A common mistake many traders make is thinking that they must be in constant motion, buying and selling every move in the market. We see people on the floor of exchanges yelling out their orders, or hyperactive traders flipping for pennies, and it gives us the impression that we should be in perpetual motion in order to gain an edge.
There are times when traders need to move rapidly and make buy and sell decisions quickly, but effective trading also requires that there be periods of time when we sit patiently and do little. One of the hallmarks of good traders is that they can quickly make big and aggressive trades and then shift back to watchfully waiting as opportunities develop again.
Most of the time, the best traders are doing very little actual trading. When they do act, they are decisive and aggressive and then they go back to sitting patiently while they do research and look for the next candidate for a trade.
Some of the worst trades that we make are those that occur when we are bored and itching for action. Personally, I find that I have an inclination to hope for market pullbacks to shake things up, and that makes me more inclined to take index shorts when I trade out of boredom. I have to stay conscious of this bias in order to avoid it.
Here is an example of how I am using a combination of quick, decisive action and patience to approach a position in a stock that I like in a longer-term timeframe of a few months or so.
Trade Desk (TTD) provides tools for buying and managing advertising. It posted very strong earnings and then announced and priced a secondary. I want to build a good-size position in this stock, but I want to make sure I take advantage of the volatility that is likely to create some attractive entry points along the way.

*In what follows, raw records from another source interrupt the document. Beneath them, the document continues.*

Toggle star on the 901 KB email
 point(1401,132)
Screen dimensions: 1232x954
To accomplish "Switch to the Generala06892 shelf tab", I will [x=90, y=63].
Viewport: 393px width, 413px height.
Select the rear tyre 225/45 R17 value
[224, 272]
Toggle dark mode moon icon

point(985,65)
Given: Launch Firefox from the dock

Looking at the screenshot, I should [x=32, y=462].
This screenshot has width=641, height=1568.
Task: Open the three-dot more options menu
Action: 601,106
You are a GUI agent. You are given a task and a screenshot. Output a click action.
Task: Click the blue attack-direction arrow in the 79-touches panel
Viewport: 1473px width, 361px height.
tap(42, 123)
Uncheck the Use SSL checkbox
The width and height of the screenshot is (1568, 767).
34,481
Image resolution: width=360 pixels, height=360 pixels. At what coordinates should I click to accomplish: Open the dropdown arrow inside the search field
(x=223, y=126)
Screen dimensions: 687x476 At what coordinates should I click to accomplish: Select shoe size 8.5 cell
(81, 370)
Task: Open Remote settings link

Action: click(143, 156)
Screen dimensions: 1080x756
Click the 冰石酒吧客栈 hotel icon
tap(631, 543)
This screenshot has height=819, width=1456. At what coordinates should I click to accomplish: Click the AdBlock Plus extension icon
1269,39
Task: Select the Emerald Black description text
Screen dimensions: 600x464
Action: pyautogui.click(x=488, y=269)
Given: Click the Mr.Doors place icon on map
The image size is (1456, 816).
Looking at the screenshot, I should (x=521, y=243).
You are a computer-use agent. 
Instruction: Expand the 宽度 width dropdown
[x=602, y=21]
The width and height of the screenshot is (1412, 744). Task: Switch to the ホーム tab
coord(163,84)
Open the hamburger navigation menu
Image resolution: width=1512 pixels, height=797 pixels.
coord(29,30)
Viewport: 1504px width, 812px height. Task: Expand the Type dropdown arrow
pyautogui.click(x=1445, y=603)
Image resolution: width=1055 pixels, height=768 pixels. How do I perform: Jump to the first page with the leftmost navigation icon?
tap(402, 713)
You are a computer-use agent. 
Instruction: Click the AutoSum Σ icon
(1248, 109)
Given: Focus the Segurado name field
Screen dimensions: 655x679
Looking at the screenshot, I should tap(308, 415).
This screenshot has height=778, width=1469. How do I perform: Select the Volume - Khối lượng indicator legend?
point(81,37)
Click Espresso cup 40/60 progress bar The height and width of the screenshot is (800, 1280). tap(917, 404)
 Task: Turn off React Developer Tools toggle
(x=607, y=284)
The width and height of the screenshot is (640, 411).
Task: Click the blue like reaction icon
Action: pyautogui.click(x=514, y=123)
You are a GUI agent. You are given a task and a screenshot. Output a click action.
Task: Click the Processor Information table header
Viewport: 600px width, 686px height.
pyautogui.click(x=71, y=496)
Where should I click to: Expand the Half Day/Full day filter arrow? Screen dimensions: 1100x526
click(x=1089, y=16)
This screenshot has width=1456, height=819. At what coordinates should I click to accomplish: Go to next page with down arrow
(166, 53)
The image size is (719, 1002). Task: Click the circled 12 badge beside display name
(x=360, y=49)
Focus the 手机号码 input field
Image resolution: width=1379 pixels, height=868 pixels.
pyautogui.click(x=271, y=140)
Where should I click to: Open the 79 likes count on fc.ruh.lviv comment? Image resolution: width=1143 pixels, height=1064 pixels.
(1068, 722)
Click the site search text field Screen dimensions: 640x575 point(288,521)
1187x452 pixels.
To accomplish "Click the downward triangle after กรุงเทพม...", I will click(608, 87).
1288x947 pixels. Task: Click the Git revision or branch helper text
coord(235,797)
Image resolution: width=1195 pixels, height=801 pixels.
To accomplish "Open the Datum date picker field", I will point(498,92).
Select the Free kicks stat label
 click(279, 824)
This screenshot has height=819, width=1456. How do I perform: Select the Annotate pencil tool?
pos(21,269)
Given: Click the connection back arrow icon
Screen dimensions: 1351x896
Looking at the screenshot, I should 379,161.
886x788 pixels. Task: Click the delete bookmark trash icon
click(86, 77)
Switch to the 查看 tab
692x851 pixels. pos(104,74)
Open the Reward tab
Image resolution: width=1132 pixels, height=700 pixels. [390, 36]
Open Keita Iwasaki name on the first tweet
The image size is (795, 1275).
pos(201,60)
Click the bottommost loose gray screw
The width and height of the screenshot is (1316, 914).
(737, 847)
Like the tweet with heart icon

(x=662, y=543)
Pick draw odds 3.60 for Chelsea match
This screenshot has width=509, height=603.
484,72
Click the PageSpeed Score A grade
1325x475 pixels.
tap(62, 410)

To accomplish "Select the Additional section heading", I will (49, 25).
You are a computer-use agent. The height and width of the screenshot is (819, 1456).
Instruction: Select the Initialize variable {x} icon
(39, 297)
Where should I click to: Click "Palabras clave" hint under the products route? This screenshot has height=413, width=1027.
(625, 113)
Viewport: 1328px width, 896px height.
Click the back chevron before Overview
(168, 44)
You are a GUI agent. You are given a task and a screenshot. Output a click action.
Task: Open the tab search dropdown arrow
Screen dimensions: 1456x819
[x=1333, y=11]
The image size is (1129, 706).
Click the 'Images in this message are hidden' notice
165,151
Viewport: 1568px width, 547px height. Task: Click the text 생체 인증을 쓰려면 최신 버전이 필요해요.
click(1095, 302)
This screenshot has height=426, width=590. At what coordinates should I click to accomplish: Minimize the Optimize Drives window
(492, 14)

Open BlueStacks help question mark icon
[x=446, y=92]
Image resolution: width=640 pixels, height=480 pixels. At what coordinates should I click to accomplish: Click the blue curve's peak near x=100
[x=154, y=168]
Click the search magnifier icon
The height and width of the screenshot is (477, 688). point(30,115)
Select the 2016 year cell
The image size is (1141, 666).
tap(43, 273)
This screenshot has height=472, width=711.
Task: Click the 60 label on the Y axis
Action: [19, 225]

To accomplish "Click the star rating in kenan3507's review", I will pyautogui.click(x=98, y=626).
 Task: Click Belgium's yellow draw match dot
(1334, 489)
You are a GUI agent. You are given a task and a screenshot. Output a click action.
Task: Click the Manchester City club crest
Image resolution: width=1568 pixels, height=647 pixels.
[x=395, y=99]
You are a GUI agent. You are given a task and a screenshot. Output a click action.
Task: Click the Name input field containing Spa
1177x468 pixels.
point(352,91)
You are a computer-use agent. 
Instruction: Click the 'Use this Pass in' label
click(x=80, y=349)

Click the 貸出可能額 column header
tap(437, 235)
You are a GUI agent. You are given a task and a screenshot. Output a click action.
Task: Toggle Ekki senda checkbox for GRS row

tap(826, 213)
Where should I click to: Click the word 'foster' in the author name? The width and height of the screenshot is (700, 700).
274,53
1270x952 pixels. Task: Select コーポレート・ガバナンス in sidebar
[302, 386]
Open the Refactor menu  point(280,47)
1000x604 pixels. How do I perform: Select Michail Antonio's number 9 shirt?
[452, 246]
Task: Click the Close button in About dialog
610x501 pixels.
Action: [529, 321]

When the company announced its earnings, I moved quickly to take an initial position, but I had to be patient to see how much momentum it had. An announcement of an offering was greeted with a positive response, so I knew I would want to add some once it was priced. I stayed patient waiting for the pricing and then added at that point. I'm patiently waiting again for another entry point to develop. The stock is doing what I want and I'm tempted to rush my buying because I don't see much else I like right now. When the time is right, I'm going to add a sizable chunk, but I don't know when that might be. I'm willing to be patient, and that changes the feel of the trade.
To produce superior trading results, cultivate patience combined with quick, decisive action. Find a stock and make a plan on how you will do just that.